Fernando, seu comentário é lamentável – não discute o conflito. Com a sua URL na mão se fosse o moderador daqui, vc deveria ser localizado e preso por racismo e neonazismo – inafiançáveis em nosso país. Holocaustos não existiram? Provavelmente nem a Segunda Guerra? ou Hitler? -20 milhoes de russos mortos, 6 milhoes de judeus, milhares de poloneses provavelmente no livro que vc lê e estuda não existiram, né. Então pergunte para milhares de judeus idosos (vindos da Europa como sobrevivente) que tem no Brasil o que significa aquele numero marcado no braços deles igual marcação de boi que temos no Brasil, pergunta para eles onde estão os filhos que nunca mais foram encontrados após o final da guerra. Para um intelectual como vc, aquilo deve ser “tatoo” e os filhos devem ter viajado pro Caribe e perderam o contato nos ultimos 40 anos. Pensa para escrever. Nós vivemos em holocausto e guerra civil (nao podemos andar na rua a noite com bens que conquistamos trabalhando, pq alguem vai roubar e dar um tiro na nossa cabeça – isso é holocausto) muito piores que Gaza e Iraque e ninguem resolve. Chama a ONU tb para o Brasil….A população de GAZA elegeu um partido terrorista para comanda-los e expulsaram o partido legitimo (Fatah – que mantinha cessar-fogo) que na epoca tb causou 1000 mortes – ou seja Palestino x Palestino matam na mesma proporção – isso significa que pelo menos 50% da população – votos do Hamas – são pró-terrorismo.

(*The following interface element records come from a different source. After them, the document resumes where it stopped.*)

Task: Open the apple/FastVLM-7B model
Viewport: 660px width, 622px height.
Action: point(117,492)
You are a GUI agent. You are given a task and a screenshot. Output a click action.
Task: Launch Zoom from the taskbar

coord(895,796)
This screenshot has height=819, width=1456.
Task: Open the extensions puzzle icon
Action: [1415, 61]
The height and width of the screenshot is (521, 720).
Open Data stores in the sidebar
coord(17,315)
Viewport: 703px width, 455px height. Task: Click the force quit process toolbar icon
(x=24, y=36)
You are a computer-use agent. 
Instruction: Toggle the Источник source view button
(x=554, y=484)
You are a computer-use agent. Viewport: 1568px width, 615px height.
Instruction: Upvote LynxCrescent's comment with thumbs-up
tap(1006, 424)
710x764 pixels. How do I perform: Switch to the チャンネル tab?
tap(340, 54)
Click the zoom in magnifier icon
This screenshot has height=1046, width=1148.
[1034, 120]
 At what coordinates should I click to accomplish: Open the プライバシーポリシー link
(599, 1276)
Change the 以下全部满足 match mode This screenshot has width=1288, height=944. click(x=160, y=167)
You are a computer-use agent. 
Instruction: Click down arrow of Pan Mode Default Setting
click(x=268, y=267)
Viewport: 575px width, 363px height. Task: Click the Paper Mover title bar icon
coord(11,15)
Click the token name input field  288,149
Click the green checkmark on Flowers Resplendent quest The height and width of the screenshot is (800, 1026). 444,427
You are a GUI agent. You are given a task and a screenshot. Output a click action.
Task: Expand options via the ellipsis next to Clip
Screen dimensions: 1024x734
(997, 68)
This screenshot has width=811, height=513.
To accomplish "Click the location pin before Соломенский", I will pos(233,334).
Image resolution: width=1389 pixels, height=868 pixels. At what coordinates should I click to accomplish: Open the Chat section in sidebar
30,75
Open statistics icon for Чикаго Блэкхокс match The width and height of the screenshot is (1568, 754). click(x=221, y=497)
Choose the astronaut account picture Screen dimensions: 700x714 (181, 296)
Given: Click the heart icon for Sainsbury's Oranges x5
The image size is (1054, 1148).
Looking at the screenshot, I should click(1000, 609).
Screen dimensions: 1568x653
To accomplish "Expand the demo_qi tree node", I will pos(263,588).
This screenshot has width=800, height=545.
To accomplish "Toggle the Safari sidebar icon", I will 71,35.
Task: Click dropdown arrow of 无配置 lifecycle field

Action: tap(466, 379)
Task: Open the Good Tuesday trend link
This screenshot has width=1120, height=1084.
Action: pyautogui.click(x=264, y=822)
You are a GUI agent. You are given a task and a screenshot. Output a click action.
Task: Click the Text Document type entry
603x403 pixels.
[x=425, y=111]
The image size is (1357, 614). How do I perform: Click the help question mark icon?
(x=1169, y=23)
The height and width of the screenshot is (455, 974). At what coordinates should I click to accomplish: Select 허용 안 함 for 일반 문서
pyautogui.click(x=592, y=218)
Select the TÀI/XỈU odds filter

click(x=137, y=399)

Pessoal. Ninguém em sã consciência iria atirar em uma escola da ONU se não tivesse absoluta certeza de estar recebendo tiros de lá. O exército de Israel é treinadíssimo, não iria cometer uma barbaridade dessas. Só que sabemos que é estratégia do Hamas usar os civis e os prédios públicos e internacionais como escudo, visando intimidar os israelenses de atirar. No caso de eles atirarem, colocar a opinião pública internacional contra o país. O alto número de baixas civis tem esse dado como fundamento. Não defendo nem um lado nem o outro, estou apenas analisando. No meu blog comentei esse tema. Visitem marcobcosta.blogspot.com
Cruz credo, Barzilai Fonseca! você tenta escancarar sua cultura, mas me dá é aflição: desde quando a Bíblia serve de documento histórico? Ao ler que em “2126 a.C. – Deus chama Abrão para a terra de Canaã (Gn 12.1-3)” tive ímpetos de rir!!! Vc parece o abominável Pde Quevedo, que usa a bíblia até como prova científica. Quer dizer que vc acredita nestes contos da carochinha? Me poupe com tais argumentações! Partindo destas premissas, seria certo entregar o Brasil, os EUA e o resto das Américas aos índios? Afinal, não preciso recorrer à Bíblia alguma para saber que eles chegaram por estas bandas bem antes do que a gente. Voce entregaria o Brasil (se é que se considera ao menos um pouco só brasileiro, dentro de sua dupla cidadania, outorgada graças à sua religião???eles teriam mais direito do que o disperso “povo judeu”, se compararmos uma escala de 500 anos com + de 2000 anos atrás. E, levando em consideração o que disseram mais acima, a maioria dos israelitas não deve ter nem uma gotinha sequer de sangue hebreu ou de decendência mosaica: são russos, etc, etc!!! Terra aos Palestinos, seus legítimos donos!